◆ ФРАГМЕНТ ТЕКСТА

□ □ □ □ □

Вот в этом городе-красавце я познакомился с одним из самых талантливых художников России. В ту пору я дружил с узким кругом людей и поэтому был необычайно польщен, получив приглашение прийти «на чашку чая» к тогда уже получившему известность художнику. Примечательно, что до получения его письма мы лично знакомы не были и знали друг о друге лишь понаслышке.
Испытывая большое волнение, нажимаю кнопку звонка его квартиры. Дверь открыл сам художник. Он произвел на меня хорошее впечатление особенной манерой себя держать, свойственной воспитанным людям, имеющим вдобавок прекрасные душевные качества, ибо без них, по моему убеждению, никакое, даже изысканное воспитание, не может производить сильное впечатление, особенно на молодых людей, более тонко воспринимающих суть человека при первом знакомстве. Когда же он познакомил меня со своей женой, симпатичной и искренне приветливой, я почувствовал себя как дома. Но несмотря на это, первое время был настороже. Я страшно боялся каким-нибудь неудачным словом или не слишком естественным поведением показаться им не тем, за кого они меня принимали, приглашая в гости, зная меня только как молодого поэта Рюрика Ивнева. Приглашение это я принимал как вексель, который обязан был оплатить.

□ □ □ □ □

◆ ИСХОДНЫЕ ДАННЫЕ
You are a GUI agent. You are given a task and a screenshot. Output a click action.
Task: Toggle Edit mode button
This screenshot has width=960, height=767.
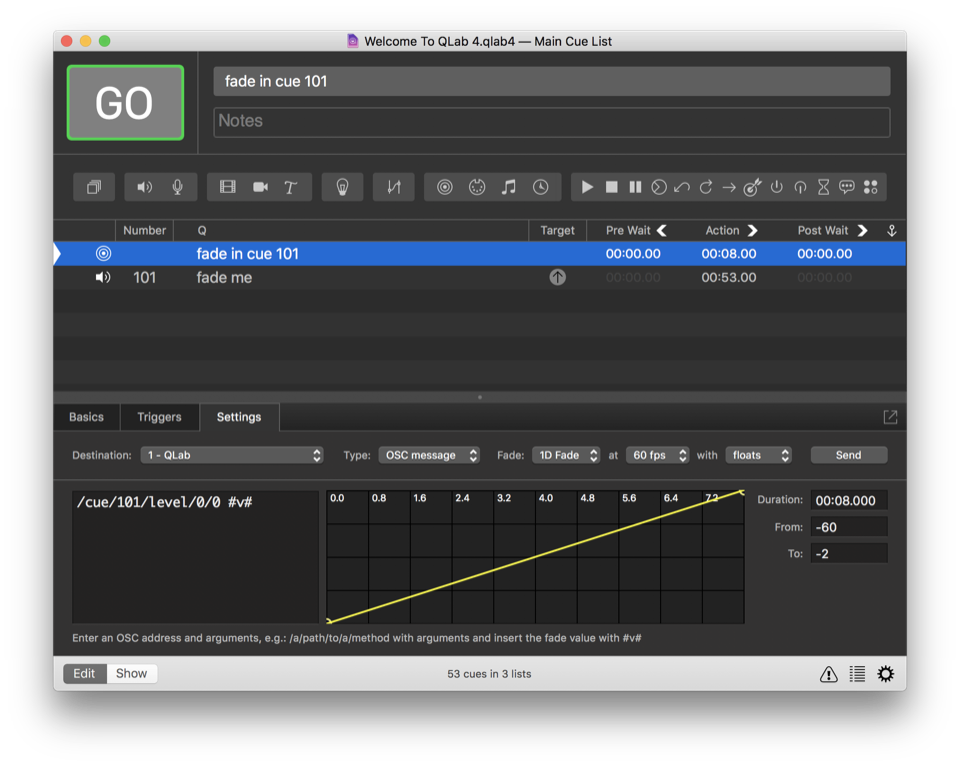(84, 673)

□ □ □ □ □

Перепишите отрывок о знакомстве с художником, начиная со слов «Испытывая большое волнение, нажимаю» и заканчивая словами «обязан был оплатить.» включительно. Подставьте «долг» вместо «вексель».

Испытывая большое волнение, нажимаю кнопку звонка его квартиры. Дверь открыл сам художник. Он произвел на меня хорошее впечатление особенной манерой себя держать, свойственной воспитанным людям, имеющим вдобавок прекрасные душевные качества, ибо без них, по моему убеждению, никакое, даже изысканное воспитание, не может производить сильное впечатление, особенно на молодых людей, более тонко воспринимающих суть человека при первом знакомстве. Когда же он познакомил меня со своей женой, симпатичной и искренне приветливой, я почувствовал себя как дома. Но несмотря на это, первое время был настороже. Я страшно боялся каким-нибудь неудачным словом или не слишком естественным поведением показаться им не тем, за кого они меня принимали, приглашая в гости, зная меня только как молодого поэта Рюрика Ивнева. Приглашение это я принимал как долг, который обязан был оплатить.